For me, writing is integrated with other art activities, cohabiting the same 'office' of drift and experiment. The keyboard process of ecriture feminine has seeped into filmmaking, coding and interactive design. One is not 'about' the other, they are folded into adjacency, parallel playing, pleated. This was prompted by very specific engendered reasons in my case. For experimentation, I couldn't afford the hourly studio rental at artists' film/video access centres combined with child care costs; more importantly, I'd grown to loathe the monotonous sense of estrangement from my daughter, my other activities and my own place. The cost of technology had fallen, my competence rose, and circumstances allowed for a technological domestication. It provoked a change in creative process. Boundaries relaxed between writing, digital and time-based authorship, prompting a different kind of experimentalism, with a new set of estrangements and breakdowns.

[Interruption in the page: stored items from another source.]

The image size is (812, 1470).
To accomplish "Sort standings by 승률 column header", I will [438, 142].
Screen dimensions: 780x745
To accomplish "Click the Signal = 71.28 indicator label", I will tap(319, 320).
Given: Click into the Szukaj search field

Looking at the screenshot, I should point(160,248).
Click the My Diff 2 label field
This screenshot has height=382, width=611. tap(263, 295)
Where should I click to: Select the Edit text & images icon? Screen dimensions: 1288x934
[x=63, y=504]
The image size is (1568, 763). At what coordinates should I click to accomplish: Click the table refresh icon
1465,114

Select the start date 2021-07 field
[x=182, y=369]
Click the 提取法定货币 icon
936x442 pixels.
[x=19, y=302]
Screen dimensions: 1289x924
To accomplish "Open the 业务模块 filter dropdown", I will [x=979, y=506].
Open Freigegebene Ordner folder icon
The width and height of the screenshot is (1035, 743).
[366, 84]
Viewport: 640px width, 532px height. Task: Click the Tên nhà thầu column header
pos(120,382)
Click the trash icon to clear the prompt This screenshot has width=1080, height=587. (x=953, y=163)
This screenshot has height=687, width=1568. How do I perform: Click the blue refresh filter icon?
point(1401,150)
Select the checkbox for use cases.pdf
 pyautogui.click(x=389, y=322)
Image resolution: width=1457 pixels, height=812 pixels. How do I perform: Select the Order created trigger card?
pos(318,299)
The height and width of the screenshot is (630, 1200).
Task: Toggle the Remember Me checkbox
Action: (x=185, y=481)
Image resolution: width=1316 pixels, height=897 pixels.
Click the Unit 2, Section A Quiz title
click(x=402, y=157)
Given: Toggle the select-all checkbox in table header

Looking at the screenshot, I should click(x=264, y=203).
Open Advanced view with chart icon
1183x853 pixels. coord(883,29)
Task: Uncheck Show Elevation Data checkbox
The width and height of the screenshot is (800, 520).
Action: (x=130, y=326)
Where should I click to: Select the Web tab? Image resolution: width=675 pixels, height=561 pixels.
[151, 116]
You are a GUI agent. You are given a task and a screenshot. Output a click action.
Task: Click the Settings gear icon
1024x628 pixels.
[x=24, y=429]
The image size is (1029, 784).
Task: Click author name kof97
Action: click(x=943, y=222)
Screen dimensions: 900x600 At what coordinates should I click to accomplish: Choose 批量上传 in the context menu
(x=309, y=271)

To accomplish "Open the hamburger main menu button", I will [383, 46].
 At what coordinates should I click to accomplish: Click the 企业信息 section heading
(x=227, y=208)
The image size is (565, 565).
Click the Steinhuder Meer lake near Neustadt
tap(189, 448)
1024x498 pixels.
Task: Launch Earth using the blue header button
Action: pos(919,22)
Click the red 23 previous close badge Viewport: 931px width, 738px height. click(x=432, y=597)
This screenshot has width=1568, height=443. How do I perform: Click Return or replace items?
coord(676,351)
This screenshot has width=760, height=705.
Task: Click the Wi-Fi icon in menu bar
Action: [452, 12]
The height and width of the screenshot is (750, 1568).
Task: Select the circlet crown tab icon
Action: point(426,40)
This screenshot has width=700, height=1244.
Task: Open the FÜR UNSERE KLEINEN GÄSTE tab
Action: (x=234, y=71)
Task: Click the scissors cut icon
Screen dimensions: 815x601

Cliteracy calls for reconsideration of our contact zones with mechanisms. In artist-run culture, attention to cliteracy would shift focus from (re)production (institutions for equipment rental/distribution) to breakdown (support services and discursive opportunities). This could include re-purposing institutional space from machine paradigms (classes named after technologies, i.e. video and film) or disciplines (publishing, writing, drawing) toward cross-disciplinary investigation (where, for example, time-based meets digital/interactive, or writing meets music, or sculpture meets curation). Access could be reformulated around portable units and accessories, discursive and embodied meeting places, and temporary coalitions. (6.)Teachers might expand their roles as mobile agents (including house calls, guiding through public space, and triggering embodied experience). This contamination of institutional coherencies would promote the physical co-presence of bodies and neighbours, to enhance and counter the solitary regimes of the home/office/studio.